[Dataset items]
• • • • • • •

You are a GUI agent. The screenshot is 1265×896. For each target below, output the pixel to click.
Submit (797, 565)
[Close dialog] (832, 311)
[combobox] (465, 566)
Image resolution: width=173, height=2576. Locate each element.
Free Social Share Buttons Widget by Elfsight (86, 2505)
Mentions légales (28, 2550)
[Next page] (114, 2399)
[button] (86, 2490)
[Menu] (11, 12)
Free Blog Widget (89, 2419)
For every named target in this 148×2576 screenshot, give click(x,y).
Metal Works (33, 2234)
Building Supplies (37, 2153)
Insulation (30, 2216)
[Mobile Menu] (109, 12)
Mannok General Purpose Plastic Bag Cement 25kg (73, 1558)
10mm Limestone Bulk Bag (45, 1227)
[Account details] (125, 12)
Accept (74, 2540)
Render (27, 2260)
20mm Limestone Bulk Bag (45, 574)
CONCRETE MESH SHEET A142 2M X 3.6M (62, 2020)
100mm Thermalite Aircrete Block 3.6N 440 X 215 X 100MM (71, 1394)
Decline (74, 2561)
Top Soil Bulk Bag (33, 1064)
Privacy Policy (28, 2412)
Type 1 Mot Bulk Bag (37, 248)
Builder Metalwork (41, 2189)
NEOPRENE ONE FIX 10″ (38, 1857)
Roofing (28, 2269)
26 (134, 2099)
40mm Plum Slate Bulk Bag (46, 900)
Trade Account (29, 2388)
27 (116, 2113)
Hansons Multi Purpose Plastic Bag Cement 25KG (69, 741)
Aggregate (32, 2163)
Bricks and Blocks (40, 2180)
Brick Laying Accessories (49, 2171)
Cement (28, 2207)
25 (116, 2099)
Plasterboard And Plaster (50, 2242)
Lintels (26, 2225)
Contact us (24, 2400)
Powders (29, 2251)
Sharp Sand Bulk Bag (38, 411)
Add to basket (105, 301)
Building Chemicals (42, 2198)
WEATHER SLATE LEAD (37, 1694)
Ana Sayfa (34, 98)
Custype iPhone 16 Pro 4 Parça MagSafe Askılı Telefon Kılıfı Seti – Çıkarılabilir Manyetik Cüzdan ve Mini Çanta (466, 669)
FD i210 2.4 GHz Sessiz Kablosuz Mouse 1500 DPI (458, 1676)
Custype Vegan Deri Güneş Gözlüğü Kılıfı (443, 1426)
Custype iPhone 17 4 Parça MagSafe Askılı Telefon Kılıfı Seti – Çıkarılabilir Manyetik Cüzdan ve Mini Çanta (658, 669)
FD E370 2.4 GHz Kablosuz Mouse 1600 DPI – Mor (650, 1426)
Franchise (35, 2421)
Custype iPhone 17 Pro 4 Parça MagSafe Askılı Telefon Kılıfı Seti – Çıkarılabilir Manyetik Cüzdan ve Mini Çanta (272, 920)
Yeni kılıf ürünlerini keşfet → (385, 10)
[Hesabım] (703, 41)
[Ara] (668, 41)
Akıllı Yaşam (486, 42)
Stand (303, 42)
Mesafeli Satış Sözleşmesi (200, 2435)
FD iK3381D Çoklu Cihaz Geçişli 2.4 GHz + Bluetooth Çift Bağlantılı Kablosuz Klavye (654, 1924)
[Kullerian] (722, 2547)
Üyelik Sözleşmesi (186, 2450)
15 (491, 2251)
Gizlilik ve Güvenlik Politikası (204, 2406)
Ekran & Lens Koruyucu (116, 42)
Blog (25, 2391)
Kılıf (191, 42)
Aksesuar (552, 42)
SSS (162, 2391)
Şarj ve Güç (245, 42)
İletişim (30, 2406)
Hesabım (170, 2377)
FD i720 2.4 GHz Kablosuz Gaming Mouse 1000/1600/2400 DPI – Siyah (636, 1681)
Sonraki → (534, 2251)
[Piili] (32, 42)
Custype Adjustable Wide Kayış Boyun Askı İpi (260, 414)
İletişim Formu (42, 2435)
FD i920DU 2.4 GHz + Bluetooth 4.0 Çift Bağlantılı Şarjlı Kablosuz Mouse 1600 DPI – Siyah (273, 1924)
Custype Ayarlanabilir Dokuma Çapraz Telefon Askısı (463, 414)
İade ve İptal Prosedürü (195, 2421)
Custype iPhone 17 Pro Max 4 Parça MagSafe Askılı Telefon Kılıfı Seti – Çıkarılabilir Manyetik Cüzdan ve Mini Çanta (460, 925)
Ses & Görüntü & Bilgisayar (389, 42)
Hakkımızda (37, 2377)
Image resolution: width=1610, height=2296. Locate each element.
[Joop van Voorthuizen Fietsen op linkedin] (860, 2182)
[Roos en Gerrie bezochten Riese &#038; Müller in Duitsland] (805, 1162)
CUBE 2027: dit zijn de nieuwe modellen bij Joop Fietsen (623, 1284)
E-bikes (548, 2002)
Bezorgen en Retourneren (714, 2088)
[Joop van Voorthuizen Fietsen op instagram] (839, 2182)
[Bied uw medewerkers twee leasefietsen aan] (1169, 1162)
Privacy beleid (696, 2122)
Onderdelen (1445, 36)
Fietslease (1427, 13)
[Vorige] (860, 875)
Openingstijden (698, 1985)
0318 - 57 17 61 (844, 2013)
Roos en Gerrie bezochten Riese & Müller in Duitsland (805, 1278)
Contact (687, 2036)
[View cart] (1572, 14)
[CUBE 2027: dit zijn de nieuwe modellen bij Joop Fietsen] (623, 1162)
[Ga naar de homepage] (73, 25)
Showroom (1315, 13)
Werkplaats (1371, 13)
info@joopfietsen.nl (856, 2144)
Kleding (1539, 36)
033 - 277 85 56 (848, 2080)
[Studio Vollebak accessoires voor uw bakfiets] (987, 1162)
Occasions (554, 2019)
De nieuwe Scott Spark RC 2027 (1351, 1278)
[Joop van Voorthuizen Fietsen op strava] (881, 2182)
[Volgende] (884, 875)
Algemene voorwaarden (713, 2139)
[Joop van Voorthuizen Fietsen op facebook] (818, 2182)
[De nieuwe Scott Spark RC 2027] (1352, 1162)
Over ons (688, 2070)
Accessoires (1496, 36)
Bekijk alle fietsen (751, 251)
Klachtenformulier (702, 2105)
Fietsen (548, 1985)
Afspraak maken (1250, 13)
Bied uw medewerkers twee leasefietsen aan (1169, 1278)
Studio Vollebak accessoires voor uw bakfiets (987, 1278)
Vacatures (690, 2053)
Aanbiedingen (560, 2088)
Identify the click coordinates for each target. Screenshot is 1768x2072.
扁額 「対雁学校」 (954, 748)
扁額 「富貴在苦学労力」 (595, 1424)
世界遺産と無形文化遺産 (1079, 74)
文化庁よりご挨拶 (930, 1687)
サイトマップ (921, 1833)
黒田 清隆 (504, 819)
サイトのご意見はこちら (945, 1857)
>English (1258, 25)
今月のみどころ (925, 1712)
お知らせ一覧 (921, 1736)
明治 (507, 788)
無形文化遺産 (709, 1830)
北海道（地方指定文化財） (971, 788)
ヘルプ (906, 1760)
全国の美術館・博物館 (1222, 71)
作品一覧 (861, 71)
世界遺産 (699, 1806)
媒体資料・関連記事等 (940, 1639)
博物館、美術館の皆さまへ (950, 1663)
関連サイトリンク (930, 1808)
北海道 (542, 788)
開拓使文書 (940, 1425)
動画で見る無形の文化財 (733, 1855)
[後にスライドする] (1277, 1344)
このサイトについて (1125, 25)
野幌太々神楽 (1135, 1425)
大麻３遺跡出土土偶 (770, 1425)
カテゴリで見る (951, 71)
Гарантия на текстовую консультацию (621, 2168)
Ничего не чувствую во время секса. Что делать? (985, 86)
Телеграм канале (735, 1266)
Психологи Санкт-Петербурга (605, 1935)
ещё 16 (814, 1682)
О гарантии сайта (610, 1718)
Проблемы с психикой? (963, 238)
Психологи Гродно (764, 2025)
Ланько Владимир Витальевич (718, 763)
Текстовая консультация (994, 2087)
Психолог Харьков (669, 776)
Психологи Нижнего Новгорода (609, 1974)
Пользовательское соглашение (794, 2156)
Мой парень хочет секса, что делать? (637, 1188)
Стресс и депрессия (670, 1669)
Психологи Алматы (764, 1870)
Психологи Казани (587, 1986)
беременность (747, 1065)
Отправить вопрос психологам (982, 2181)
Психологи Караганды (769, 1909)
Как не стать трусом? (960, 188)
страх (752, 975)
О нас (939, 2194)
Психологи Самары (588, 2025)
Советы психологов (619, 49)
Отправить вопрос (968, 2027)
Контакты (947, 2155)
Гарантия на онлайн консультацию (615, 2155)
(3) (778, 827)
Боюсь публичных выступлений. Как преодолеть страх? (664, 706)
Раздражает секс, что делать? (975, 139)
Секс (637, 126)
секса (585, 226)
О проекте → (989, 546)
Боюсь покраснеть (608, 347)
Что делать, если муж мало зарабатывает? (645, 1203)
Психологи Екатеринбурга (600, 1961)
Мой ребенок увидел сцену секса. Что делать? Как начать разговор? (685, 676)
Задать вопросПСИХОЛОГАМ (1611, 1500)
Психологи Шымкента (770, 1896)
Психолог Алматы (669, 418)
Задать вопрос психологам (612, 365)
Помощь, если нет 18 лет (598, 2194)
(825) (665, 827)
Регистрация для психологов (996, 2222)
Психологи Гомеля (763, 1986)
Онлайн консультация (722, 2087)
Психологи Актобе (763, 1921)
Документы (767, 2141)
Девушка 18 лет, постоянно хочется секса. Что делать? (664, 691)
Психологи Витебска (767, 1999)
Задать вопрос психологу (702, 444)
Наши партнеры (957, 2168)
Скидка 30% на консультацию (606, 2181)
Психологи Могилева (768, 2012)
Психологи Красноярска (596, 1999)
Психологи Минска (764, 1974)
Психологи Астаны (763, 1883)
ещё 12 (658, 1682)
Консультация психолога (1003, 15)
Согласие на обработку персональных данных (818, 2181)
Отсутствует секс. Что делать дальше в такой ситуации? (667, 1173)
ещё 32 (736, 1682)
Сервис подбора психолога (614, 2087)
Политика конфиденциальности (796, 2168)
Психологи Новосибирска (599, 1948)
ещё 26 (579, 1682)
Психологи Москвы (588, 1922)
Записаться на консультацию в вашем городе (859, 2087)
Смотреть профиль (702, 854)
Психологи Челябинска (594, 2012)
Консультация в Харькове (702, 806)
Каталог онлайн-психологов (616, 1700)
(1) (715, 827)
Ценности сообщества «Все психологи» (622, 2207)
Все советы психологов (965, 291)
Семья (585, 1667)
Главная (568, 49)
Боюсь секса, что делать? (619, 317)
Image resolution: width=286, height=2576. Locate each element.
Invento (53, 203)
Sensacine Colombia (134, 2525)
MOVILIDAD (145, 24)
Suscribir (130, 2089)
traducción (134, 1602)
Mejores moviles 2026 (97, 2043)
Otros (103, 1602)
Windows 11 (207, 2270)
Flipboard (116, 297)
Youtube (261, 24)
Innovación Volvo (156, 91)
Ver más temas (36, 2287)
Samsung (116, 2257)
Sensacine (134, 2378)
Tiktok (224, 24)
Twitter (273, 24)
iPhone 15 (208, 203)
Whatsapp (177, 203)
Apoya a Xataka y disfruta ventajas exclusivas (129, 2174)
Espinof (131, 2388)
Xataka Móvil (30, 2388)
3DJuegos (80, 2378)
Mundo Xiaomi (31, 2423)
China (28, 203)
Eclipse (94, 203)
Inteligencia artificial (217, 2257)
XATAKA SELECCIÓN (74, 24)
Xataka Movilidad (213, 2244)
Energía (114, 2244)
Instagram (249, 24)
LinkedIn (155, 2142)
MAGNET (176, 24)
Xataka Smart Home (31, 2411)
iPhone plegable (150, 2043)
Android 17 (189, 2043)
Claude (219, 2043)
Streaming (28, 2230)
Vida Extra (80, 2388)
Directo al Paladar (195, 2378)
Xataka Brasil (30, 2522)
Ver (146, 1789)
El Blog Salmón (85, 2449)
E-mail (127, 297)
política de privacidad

• • • • • • •

Task description -> Take the line above containing "ещё 32 (736, 1682)", the line containing "Samsung (116, 2257)", and all lines in between, and copy them exactly without anything else.

Response for this exercise ->
ещё 32 (736, 1682)
Сервис подбора психолога (614, 2087)
Политика конфиденциальности (796, 2168)
Психологи Новосибирска (599, 1948)
ещё 26 (579, 1682)
Психологи Москвы (588, 1922)
Записаться на консультацию в вашем городе (859, 2087)
Смотреть профиль (702, 854)
Психологи Челябинска (594, 2012)
Консультация в Харькове (702, 806)
Каталог онлайн-психологов (616, 1700)
(1) (715, 827)
Ценности сообщества «Все психологи» (622, 2207)
Все советы психологов (965, 291)
Семья (585, 1667)
Главная (568, 49)
Боюсь секса, что делать? (619, 317)
Image resolution: width=286, height=2576. Locate each element.
Invento (53, 203)
Sensacine Colombia (134, 2525)
MOVILIDAD (145, 24)
Suscribir (130, 2089)
traducción (134, 1602)
Mejores moviles 2026 (97, 2043)
Otros (103, 1602)
Windows 11 (207, 2270)
Flipboard (116, 297)
Youtube (261, 24)
Innovación Volvo (156, 91)
Ver más temas (36, 2287)
Samsung (116, 2257)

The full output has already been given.